(MOSTRA SP) Crítica | Como Fotografar um Fantasma - Um curto delírio metafísico sobre o que resta de nós quando a imagem se dissocia da carne.

Divulgação | Monarch Kaleidoscope

• Por Alisson Santos 

Há diretores que filmam o real. Outros filmam o sonho. Charlie Kaufman, porém, insiste em filmar o intervalo — esse espaço tênue e pulsante onde a vida e a morte trocam de roupa, onde a lembrança é mais concreta que o corpo. Como Fotografar um Fantasma é exatamente isso; um curto delírio metafísico sobre o que resta de nós quando a imagem se dissocia da carne.
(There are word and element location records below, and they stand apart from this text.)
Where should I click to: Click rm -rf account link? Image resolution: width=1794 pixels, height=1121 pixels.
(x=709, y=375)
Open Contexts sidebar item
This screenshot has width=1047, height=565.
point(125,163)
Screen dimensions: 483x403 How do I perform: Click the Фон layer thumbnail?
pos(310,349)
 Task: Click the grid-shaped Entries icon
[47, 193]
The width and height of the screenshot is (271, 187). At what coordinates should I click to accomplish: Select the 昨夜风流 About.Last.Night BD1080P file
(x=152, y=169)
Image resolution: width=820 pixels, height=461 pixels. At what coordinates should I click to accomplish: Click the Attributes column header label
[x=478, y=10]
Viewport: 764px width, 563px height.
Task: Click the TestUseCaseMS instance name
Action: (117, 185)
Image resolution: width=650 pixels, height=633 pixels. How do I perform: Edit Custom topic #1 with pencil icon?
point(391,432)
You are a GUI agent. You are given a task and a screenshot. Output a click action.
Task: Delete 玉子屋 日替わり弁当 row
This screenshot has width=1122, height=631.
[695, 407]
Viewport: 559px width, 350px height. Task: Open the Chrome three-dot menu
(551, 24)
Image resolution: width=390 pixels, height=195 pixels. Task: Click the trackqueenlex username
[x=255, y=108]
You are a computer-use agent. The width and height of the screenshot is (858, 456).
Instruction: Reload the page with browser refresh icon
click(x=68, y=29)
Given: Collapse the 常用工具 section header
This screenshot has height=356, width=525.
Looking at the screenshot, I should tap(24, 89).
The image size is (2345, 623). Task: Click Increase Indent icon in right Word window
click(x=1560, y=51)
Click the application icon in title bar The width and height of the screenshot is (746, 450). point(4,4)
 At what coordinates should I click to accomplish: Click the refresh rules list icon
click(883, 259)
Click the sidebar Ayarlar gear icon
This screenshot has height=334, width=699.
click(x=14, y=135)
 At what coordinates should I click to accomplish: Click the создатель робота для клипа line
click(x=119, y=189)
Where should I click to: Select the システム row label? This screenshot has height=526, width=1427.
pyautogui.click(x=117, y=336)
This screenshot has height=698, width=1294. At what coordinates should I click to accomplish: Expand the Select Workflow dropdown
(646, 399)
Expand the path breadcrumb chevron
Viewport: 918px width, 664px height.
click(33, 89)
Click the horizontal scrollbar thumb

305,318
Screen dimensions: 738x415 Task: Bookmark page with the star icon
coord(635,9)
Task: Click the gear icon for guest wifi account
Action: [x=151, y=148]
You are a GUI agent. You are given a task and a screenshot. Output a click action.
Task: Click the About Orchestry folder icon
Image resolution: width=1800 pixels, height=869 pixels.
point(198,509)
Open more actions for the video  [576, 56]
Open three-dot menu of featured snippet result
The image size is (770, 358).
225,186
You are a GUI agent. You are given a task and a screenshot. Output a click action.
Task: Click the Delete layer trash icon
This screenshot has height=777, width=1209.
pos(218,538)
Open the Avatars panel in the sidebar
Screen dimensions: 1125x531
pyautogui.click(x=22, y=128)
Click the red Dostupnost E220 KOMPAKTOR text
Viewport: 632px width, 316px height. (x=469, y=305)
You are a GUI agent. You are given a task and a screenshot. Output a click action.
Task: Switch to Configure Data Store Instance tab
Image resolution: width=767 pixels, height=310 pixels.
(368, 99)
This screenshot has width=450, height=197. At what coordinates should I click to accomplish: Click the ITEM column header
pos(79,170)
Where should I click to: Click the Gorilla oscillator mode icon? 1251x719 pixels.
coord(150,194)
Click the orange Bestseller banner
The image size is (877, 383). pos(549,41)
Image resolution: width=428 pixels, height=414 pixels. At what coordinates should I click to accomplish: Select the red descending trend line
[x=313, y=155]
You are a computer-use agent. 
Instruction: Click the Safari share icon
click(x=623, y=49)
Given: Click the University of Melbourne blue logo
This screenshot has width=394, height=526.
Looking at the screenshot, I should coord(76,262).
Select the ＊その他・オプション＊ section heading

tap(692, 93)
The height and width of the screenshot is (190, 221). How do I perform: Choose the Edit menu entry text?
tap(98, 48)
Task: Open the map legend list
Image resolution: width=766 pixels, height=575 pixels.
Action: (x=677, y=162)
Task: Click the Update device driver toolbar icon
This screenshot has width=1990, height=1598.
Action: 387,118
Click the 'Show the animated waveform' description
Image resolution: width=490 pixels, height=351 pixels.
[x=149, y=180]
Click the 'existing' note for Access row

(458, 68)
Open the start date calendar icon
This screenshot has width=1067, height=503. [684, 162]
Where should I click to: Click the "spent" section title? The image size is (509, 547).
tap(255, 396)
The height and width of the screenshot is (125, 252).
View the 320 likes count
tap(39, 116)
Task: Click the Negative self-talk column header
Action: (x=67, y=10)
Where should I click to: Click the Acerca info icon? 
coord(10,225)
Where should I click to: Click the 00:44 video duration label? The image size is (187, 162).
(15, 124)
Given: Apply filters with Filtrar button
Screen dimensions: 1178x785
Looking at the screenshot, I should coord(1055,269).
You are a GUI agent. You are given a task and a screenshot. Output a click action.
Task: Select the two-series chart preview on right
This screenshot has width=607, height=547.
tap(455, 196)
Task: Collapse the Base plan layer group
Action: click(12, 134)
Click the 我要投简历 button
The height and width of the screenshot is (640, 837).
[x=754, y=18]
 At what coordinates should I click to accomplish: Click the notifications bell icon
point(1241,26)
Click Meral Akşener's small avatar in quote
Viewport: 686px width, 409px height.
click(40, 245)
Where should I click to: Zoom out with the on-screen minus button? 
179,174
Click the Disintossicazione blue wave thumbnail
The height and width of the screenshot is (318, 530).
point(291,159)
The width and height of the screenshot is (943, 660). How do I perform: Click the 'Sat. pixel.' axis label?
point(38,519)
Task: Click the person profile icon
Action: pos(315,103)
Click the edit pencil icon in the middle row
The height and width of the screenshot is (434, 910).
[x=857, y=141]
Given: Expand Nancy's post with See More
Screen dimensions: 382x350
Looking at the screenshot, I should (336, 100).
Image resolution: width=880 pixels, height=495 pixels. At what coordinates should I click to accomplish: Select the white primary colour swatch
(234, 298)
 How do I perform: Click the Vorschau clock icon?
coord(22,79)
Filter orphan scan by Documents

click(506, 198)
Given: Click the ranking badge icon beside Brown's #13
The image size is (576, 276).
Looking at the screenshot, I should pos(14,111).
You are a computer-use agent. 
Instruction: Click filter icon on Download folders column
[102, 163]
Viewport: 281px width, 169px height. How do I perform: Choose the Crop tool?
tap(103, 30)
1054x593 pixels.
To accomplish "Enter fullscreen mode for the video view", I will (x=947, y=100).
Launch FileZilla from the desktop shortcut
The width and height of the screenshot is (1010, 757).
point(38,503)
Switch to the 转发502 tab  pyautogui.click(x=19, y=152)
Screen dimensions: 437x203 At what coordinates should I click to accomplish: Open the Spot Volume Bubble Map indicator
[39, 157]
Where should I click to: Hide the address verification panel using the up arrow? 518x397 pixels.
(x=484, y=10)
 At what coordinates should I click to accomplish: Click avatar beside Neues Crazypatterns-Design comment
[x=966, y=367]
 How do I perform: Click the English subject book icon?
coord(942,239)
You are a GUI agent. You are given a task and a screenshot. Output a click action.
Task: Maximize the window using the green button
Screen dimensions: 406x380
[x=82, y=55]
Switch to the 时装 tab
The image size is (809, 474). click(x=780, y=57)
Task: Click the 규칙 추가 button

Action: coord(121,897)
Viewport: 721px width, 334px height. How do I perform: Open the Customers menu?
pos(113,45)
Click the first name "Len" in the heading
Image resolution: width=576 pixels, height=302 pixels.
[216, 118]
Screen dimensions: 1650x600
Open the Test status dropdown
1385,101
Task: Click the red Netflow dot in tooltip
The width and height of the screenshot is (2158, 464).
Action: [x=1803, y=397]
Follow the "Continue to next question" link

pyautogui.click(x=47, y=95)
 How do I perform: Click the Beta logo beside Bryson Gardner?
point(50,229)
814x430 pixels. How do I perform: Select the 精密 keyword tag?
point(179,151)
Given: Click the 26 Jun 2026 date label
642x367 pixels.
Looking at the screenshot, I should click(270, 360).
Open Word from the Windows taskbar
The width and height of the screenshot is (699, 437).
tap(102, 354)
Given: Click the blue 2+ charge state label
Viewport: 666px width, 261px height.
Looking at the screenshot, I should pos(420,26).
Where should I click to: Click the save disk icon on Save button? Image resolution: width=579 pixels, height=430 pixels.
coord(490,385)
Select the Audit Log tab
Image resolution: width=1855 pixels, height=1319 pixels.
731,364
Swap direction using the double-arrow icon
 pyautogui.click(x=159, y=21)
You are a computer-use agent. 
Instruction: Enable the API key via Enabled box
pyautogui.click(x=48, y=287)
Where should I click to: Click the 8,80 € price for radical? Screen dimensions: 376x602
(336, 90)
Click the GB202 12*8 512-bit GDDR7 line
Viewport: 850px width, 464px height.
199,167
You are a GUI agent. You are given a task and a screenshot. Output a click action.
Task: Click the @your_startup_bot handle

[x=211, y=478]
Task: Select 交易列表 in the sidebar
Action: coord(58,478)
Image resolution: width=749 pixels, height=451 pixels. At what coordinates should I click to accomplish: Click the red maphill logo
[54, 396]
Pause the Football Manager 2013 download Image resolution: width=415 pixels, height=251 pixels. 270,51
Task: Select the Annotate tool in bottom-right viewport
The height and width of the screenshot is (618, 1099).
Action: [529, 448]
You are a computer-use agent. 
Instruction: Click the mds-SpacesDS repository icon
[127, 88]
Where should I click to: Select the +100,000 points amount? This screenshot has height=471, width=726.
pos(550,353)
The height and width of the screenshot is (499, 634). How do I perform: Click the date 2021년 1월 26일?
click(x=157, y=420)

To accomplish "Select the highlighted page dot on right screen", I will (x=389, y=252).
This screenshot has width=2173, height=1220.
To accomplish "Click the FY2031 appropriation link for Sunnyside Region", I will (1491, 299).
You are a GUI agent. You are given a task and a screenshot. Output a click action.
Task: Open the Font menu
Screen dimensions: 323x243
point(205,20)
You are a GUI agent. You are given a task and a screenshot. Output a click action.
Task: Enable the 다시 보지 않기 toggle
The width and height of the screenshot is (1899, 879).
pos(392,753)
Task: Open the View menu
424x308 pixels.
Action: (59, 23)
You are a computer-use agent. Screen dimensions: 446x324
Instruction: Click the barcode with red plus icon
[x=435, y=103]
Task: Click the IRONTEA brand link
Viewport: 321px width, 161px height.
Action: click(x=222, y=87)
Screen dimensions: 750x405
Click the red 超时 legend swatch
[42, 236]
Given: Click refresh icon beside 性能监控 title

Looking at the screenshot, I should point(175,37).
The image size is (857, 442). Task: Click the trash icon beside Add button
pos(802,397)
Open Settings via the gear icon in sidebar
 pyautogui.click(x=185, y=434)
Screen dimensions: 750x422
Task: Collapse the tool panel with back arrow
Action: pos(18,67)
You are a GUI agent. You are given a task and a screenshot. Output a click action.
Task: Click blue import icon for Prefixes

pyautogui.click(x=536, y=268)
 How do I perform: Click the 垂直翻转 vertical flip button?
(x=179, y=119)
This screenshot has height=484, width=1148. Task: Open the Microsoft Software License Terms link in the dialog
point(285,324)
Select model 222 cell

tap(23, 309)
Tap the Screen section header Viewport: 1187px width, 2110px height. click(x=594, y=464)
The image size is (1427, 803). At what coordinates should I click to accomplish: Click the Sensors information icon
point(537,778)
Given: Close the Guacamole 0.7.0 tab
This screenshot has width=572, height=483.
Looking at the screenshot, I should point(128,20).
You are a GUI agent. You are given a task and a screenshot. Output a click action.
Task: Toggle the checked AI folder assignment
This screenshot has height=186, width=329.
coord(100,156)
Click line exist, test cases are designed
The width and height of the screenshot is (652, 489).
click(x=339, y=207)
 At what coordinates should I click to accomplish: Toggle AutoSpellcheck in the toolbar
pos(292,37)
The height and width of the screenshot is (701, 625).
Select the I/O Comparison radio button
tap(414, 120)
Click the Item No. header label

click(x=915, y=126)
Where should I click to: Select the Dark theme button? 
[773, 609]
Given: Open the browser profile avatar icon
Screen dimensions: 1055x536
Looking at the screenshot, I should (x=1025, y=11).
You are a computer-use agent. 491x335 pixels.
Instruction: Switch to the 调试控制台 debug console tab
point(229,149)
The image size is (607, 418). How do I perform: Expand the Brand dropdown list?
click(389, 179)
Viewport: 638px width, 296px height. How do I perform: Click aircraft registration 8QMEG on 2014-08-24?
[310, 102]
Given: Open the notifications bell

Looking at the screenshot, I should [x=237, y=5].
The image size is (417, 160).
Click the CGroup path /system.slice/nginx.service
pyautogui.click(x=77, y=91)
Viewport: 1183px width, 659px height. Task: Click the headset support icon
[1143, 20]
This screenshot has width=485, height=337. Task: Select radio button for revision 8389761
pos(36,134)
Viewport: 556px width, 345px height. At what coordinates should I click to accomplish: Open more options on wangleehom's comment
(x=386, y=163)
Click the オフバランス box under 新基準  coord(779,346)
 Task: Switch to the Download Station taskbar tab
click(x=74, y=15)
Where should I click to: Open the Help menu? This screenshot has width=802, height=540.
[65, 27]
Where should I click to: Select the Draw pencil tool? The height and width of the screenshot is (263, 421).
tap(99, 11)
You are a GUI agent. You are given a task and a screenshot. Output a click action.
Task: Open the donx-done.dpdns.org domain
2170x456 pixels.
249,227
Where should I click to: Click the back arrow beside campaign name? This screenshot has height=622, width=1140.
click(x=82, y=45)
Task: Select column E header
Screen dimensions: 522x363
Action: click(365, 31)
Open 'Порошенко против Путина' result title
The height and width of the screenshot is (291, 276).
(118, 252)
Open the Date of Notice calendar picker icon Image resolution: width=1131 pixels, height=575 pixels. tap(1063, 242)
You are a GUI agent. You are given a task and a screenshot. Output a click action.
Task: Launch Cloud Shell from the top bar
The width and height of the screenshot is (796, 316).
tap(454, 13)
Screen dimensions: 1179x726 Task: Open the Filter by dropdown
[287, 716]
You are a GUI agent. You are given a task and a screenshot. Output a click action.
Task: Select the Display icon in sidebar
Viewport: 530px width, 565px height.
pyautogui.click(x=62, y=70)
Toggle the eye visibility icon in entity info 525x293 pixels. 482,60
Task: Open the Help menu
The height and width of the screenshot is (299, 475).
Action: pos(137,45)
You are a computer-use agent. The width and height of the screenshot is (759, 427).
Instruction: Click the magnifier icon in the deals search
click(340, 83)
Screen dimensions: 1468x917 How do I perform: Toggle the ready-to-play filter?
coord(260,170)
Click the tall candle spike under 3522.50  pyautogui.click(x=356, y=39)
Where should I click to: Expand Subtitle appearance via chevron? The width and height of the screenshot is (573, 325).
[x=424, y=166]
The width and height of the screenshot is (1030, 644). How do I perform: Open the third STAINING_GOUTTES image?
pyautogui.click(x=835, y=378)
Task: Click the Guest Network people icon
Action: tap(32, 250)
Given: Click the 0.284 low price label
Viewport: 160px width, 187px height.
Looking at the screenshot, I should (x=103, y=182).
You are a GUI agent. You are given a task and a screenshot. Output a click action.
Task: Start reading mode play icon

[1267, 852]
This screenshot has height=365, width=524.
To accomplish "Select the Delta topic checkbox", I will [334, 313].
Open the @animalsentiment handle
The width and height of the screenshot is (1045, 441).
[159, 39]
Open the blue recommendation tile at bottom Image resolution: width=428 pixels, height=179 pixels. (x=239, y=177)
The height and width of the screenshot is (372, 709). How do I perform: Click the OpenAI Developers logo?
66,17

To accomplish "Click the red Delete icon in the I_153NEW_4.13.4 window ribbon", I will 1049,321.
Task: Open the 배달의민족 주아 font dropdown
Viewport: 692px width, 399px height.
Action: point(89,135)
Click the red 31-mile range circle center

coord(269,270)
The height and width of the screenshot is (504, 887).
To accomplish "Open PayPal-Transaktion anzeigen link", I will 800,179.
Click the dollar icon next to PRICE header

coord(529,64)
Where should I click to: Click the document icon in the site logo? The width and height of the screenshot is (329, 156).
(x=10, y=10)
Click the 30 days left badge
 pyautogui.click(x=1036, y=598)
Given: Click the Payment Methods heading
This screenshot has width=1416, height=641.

O filme se passa numa Atenas espectral, onde os vivos e os mortos se misturam como reflexos que esqueceram quem copia quem. Anthi (Jessie Buckley), uma fotógrafa, e Rateb (Josef Akiki), tradutor de Tucídides, vagam pela cidade após suas próprias mortes. O que Kaufman constrói, no entanto, não é uma narrativa de passagem ou redenção, mas uma elegia sobre o peso do existir. As ruas, cheias de pessoas que já se foram, se tornam um espelho da memória coletiva; cada rosto é uma lembrança projetada, cada polaroide é uma tentativa desesperada de provar que algo sobrevive ao esquecimento.

A estética do curta é um poema visual sobre a dissolução. A câmera de Michal Dymek flutua, hesita, desfoca, como se recusasse a aceitar que o mundo tem bordas. O real se curva e o invisível invade a imagem, a lente parece literalmente assombrada. Kaufman, com sua costumeira ironia triste, transforma o ato de fotografar em um gesto filosófico; registrar o fantasma é admitir que tudo é passageiro, inclusive a própria lembrança.

Há ecos evidentes de "Synecdoche, New York" (2008) e "Anomalisa" (2015)— o homem tentando encontrar sentido na ruína da percepção —, mas aqui a densidade se condensa em apenas 27 minutos. É como se Kaufman tivesse comprimido uma vida inteira de culpa e contemplação em um curto sonho lúcido. A montagem de Robert Franzen e Jon Daniel alterna material original com imagens de arquivo, costurando o tempo em um colapso constante; passado e presente se confundem até que a história se torne um único suspiro.

Divulgação | Monarch Kaleidoscope

O roteiro de Eva HD (que também narra) opera como voz da consciência do filme — não apenas descrevendo, mas julgando, questionando, dissolvendo certezas. Ela dá ao curta uma musicalidade de elegia grega, em que os mortos falam como quem já entendeu tarde demais que o significado é uma invenção dos vivos.

Kaufman, aqui, não quer emocionar. Ele quer apagar. Apagar o ego, a cronologia, a ideia de progresso. Há uma cena em que Anthi tenta fotografar outro espírito, e a imagem simplesmente não sai. O branco da polaroide se torna o símbolo perfeito da impossibilidade de capturar o que já é ausência. É nesse vazio que o curta encontra sua beleza; o ato de lembrar não é preservar — é inventar o que nunca existiu direito.

Em Como Fotografar um Fantasma, morrer é um gesto estético. Viver, por outro lado, é o maior dos delírios. Kaufman constrói um curta que se recusa à melancolia convencional, preferindo o absurdo sublime de uma existência que continua mesmo quando não há mais ninguém para testemunhar.

O curta-metragem Como Fotografar um Fantasma será exibido juntamente com as sessões dos filmes "Anomalisa" e "Sirât" na 49ª Mostra Internacional de Cinema em São Paulo.